More data reporting needed for building waste

Production of recycled aggregate from construction, demolition and excavation waste (CDEW) rose 6% during 2003-05, according to a government survey.1 But the report says the rise is "not statistically significant" and calls for extra data reporting requirements for recyclers and operators of landfills and registered exempt sites.

The survey, carried out by Capita Symonds and WRc for the Department for Communities and Local Government, is the fourth to look at the volume, use and recycling of CDEW in England.

The amount of CDEW being sent to landfill fell by 4.5% since 2003, when the last survey was carried out (ENDS Report 358, pp 20-21 ), but the amount recycled rose 6% to 42 million tonnes. Arisings remained around 90 million tonnes.

When recycled soil is also taken into account, the amount recycled was little changed from 2001 and 2003 at about 46 million tonnes.

The number of recycling crushers continued to grow, says the report, but "the annual throughput of the average crusher has fallen since 2003, pointing to greater competition between recyclers".

The amount spread on land "apparently" dropped by 1 million tonnes to 15.5 million tonnes between 2003 and 2005 (see figure), partly because of a more "demanding" written application procedure and the introduction of new £500 fee for registered exempt sites.

The survey also found a decline in the quality of material. The ratio of graded to ungraded aggregate was 57:43, down from 2:1 in 2003. Those recyclers with access to an off-site fixed recycling centre, giving them more time to optimise recycling, achieved the highest quality aggregate.

But John Barritt, aggregates manager at the government’s Waste and Resources Action Programme, said it was an "anomaly" that the survey had recorded a decline in aggregate quality and that there is "evidence that more materials are moving up the value chain." The survey no longer reflects the complex picture of aggregate recycling which was developing as the sector was maturing, he added.

For example, washing plants that deal with some of the more difficult waste steams are not included in the survey, suggesting recycling levels are higher than those reported.

All of the survey’s findings carry wide margins of uncertainty because of a paucity of data and a low response rate, the authors warn.

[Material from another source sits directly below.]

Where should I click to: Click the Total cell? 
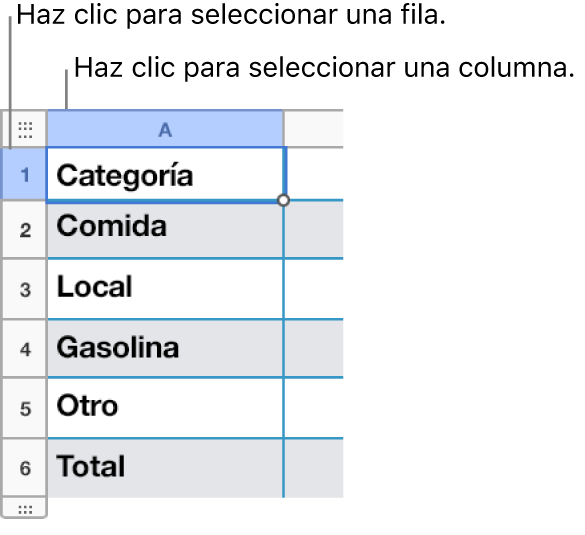click(x=165, y=468)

They stress that most of the changes are not statistically significant.

The report says the Environment Agency should change the forms used to register exempt sites to require operators to provide more information.

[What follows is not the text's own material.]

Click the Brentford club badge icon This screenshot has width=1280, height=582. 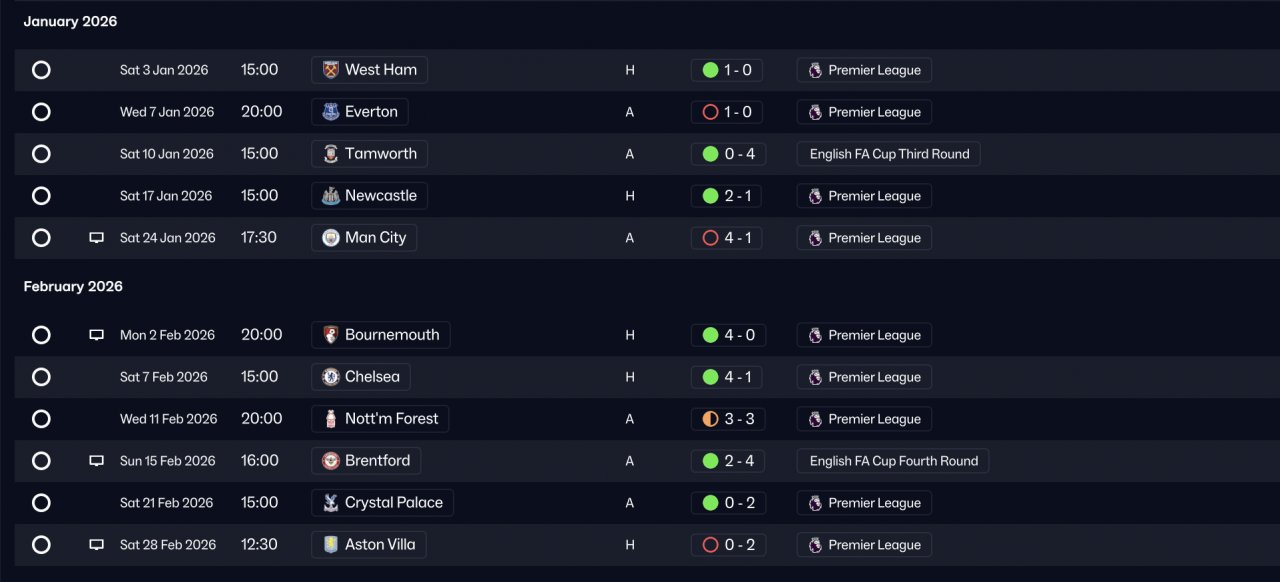pyautogui.click(x=331, y=461)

It also suggests making better use of site returns for licensed landfills submitted to the Agency every quarter.

To obtain better data on the operations of recycling crushers and screens, information requests should be incorporated into applications and renewals for Part B authorisations submitted to local authorities by operators under the pollution prevention and control regime.

Meanwhile, a parallel survey of other secondary and recycled aggregates was produced for DCLG by the same authors.2 It follows a similar survey for England and Wales in 2001.

The survey found that the use of waste container glass as an aggregate has increased considerably, but is still low and an extra 1 million tonnes could be used each year. A reduction in the value of packaging waste recovery notes in 2006 had "a direct and deleterious" effect on recycling glass into new containers.

Arisings of pulverised fuel ash from coal-fired power stations rose to about 5 million tonnes in line with increases in coal-generated power and it is expected that there was a further increase in 2006. In addition, "notable stockpiles" exist at power stations.

Some 2.7 million tonnes were used, including 900,000 tonnes as aggregate in concrete blocks. But some other uses, for example as a cement additive or replacement, and as a fill or in ground remediation, are being impeded by its designation as a waste, which brings it under waste management regulations (ENDS Report 382, pp 11-12 ).

The use of china clay waste as aggregate has risen despite reduced production. About 2.6 million tonnes was used in 2005, but there was still 11 million tonnes potentially available. Greater use depends on exporting the material from the south-west and overcoming related cost and logistical issues.